### [BRIEF]
In the records that follow, the lines from the one containing "The height and width of the screenshot is (750, 1000)." to the one containing "Screen dimensions: 787x430", inclusive, are to be given again exactly.

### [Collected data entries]

==*==

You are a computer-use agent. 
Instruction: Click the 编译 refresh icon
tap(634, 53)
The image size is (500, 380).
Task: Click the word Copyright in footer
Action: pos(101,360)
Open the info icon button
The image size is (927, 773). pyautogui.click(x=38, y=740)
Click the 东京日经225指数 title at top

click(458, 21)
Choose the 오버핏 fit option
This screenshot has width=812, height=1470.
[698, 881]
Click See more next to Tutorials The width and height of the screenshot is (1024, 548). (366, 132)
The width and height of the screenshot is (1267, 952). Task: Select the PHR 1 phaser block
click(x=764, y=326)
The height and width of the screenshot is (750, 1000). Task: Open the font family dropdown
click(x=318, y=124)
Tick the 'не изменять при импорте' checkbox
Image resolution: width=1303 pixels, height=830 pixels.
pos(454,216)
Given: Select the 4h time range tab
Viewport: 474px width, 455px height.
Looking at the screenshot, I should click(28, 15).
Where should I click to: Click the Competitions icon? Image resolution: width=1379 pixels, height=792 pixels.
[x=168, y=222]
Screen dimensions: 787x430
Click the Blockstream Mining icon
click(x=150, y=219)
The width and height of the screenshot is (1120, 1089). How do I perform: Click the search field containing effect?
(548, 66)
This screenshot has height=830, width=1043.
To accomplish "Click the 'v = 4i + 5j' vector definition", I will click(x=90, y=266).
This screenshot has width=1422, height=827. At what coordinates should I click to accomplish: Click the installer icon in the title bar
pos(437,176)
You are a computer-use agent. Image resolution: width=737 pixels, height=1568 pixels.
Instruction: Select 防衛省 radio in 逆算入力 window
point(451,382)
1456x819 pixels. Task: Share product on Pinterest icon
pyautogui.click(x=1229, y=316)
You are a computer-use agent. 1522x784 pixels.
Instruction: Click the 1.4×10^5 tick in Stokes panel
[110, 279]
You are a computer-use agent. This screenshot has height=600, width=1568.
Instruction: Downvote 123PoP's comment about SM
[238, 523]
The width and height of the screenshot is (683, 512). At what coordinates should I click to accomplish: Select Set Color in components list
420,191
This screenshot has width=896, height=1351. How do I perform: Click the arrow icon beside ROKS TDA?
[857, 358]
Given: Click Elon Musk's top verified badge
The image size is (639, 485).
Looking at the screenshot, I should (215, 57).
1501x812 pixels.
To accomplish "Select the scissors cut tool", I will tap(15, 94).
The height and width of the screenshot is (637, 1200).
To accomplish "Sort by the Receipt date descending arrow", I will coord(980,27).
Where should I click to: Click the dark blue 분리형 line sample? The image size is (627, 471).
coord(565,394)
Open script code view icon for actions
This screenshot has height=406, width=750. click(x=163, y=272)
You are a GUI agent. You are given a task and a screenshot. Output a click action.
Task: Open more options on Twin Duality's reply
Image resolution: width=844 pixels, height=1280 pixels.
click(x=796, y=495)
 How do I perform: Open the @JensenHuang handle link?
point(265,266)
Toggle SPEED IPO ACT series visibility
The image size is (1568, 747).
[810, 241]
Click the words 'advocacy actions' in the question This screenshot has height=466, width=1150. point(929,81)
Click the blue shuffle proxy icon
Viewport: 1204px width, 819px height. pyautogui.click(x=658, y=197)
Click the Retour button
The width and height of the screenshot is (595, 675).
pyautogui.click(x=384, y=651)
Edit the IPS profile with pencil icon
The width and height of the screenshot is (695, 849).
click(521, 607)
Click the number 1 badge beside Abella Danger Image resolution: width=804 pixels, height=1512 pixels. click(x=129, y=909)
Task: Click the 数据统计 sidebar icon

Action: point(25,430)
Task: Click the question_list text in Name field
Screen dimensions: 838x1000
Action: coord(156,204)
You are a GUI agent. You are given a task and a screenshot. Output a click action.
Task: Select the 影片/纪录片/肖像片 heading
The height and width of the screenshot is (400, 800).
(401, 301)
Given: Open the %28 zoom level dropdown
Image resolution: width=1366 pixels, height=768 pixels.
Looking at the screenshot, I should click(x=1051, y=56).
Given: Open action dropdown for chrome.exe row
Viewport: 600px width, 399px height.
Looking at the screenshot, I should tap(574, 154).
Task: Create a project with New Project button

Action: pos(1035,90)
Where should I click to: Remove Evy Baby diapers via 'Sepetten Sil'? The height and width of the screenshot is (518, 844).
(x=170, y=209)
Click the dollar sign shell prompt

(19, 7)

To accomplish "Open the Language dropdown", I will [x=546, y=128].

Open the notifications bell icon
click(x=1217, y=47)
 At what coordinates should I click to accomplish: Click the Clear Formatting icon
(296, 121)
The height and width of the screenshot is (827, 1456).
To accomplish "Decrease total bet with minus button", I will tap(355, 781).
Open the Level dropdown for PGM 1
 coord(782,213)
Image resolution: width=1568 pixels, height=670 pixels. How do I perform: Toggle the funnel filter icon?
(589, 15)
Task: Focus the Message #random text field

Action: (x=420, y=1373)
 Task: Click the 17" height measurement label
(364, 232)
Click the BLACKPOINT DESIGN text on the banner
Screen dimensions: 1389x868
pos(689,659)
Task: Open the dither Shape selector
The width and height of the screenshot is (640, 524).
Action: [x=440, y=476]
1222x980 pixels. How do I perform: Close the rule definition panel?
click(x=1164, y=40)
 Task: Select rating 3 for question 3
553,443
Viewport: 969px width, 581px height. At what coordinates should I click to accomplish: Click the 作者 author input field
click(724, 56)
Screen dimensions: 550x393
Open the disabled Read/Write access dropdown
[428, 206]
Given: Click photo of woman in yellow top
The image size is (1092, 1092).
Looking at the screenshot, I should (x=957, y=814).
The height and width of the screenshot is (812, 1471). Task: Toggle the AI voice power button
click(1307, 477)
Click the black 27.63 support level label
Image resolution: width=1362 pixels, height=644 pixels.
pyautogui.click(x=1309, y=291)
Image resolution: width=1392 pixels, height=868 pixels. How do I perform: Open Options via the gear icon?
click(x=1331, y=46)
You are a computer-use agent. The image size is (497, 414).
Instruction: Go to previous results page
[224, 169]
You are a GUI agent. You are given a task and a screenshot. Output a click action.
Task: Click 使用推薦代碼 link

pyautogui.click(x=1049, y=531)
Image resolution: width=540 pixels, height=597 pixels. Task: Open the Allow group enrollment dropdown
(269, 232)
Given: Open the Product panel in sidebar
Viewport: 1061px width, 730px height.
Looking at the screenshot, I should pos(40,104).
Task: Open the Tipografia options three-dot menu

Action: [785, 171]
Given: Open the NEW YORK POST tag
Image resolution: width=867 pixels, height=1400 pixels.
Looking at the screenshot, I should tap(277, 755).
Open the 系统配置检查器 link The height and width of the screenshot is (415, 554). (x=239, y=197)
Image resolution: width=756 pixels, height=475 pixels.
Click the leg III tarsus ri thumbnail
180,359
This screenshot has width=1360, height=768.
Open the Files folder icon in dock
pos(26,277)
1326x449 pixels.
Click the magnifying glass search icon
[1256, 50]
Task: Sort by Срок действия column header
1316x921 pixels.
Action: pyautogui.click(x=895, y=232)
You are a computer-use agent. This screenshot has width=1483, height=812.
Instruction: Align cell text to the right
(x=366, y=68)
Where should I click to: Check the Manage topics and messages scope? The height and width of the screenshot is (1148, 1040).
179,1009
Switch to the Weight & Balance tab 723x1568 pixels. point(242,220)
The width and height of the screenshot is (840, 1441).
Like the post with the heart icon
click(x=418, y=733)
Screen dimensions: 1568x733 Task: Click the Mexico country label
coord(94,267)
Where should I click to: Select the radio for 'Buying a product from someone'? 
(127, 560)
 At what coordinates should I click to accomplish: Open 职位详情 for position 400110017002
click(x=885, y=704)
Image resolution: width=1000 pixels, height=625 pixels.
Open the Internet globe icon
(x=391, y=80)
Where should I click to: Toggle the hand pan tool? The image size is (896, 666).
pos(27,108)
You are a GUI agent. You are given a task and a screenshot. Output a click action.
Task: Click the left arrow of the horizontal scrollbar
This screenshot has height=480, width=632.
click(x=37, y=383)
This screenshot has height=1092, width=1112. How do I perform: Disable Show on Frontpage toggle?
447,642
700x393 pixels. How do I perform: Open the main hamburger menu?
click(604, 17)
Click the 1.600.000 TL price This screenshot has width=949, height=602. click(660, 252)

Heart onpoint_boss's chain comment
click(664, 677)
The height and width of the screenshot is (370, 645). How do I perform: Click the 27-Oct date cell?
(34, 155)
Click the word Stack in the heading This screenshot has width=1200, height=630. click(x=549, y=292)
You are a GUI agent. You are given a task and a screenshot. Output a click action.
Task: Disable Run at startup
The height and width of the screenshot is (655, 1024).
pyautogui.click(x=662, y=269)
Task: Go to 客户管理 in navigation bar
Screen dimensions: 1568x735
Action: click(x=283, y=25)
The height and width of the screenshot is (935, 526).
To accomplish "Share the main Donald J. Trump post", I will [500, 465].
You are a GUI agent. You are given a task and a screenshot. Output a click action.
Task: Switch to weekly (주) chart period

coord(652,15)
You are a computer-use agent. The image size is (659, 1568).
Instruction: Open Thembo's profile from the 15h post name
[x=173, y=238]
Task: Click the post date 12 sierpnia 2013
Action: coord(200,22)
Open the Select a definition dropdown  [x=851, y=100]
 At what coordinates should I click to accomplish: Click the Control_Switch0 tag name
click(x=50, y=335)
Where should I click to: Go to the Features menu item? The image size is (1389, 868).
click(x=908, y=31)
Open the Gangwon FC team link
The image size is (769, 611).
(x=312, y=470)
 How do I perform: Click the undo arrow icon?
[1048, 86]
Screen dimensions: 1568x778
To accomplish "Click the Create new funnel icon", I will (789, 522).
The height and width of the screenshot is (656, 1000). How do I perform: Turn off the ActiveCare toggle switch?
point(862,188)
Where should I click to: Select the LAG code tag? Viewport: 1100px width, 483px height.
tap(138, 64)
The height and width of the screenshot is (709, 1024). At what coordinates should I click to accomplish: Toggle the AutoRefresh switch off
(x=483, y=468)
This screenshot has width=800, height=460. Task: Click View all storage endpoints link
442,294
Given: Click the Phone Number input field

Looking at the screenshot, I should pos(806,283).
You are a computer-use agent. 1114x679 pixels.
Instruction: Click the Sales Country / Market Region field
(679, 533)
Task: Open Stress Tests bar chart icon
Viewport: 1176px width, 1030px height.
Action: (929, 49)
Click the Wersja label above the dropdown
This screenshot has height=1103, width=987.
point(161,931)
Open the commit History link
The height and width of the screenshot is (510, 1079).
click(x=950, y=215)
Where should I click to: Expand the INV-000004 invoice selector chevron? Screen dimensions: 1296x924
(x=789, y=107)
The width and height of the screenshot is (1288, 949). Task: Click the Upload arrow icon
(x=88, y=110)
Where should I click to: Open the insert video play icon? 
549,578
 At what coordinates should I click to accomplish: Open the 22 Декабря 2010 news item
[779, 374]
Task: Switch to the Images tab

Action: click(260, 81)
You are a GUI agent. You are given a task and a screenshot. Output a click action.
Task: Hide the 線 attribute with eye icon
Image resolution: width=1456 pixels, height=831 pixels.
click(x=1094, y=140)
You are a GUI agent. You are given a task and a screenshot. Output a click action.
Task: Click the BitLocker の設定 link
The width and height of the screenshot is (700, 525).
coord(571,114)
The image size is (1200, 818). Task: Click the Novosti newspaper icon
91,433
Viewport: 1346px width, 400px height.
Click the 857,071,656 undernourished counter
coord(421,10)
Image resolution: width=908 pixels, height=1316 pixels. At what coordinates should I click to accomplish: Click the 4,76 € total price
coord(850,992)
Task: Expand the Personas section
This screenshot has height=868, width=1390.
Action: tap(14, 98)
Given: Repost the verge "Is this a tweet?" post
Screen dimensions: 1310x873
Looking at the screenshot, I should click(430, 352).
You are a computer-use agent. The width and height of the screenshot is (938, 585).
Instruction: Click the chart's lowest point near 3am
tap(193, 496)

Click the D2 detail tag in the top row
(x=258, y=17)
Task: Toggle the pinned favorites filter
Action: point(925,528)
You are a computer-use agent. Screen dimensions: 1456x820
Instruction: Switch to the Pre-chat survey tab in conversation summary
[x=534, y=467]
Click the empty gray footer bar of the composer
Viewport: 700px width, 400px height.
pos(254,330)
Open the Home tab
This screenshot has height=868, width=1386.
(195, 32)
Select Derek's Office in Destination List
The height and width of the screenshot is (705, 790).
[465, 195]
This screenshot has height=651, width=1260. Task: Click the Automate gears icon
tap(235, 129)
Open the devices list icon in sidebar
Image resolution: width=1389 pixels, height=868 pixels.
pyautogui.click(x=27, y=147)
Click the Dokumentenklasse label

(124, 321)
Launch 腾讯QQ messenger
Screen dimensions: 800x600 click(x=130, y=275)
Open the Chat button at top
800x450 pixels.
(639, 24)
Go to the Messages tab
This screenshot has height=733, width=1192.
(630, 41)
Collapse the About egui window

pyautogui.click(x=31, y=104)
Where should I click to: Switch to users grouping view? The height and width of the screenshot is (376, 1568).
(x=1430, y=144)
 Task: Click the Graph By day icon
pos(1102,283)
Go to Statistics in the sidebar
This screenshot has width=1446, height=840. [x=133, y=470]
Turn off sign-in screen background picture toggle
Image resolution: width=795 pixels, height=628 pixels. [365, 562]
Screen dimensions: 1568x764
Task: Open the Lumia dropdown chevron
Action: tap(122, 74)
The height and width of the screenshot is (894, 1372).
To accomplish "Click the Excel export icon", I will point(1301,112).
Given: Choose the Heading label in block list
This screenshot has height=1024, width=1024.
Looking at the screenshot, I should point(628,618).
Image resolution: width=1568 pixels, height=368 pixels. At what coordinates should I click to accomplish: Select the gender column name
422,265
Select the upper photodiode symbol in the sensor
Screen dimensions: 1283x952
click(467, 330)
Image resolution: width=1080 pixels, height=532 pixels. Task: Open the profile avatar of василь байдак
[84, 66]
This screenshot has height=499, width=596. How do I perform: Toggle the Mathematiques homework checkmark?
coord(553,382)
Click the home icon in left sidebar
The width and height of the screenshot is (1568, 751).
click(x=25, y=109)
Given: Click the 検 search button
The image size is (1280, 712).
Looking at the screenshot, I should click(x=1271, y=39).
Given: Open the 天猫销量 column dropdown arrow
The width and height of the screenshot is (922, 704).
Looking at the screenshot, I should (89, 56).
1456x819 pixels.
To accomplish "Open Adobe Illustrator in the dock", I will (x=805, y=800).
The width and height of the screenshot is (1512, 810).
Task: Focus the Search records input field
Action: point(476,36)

==*==

### [TASK ANSWER]
The height and width of the screenshot is (750, 1000). Task: Open the font family dropdown
click(x=318, y=124)
Tick the 'не изменять при импорте' checkbox
Image resolution: width=1303 pixels, height=830 pixels.
pos(454,216)
Given: Select the 4h time range tab
Viewport: 474px width, 455px height.
Looking at the screenshot, I should click(28, 15).
Where should I click to: Click the Competitions icon? Image resolution: width=1379 pixels, height=792 pixels.
[x=168, y=222]
Screen dimensions: 787x430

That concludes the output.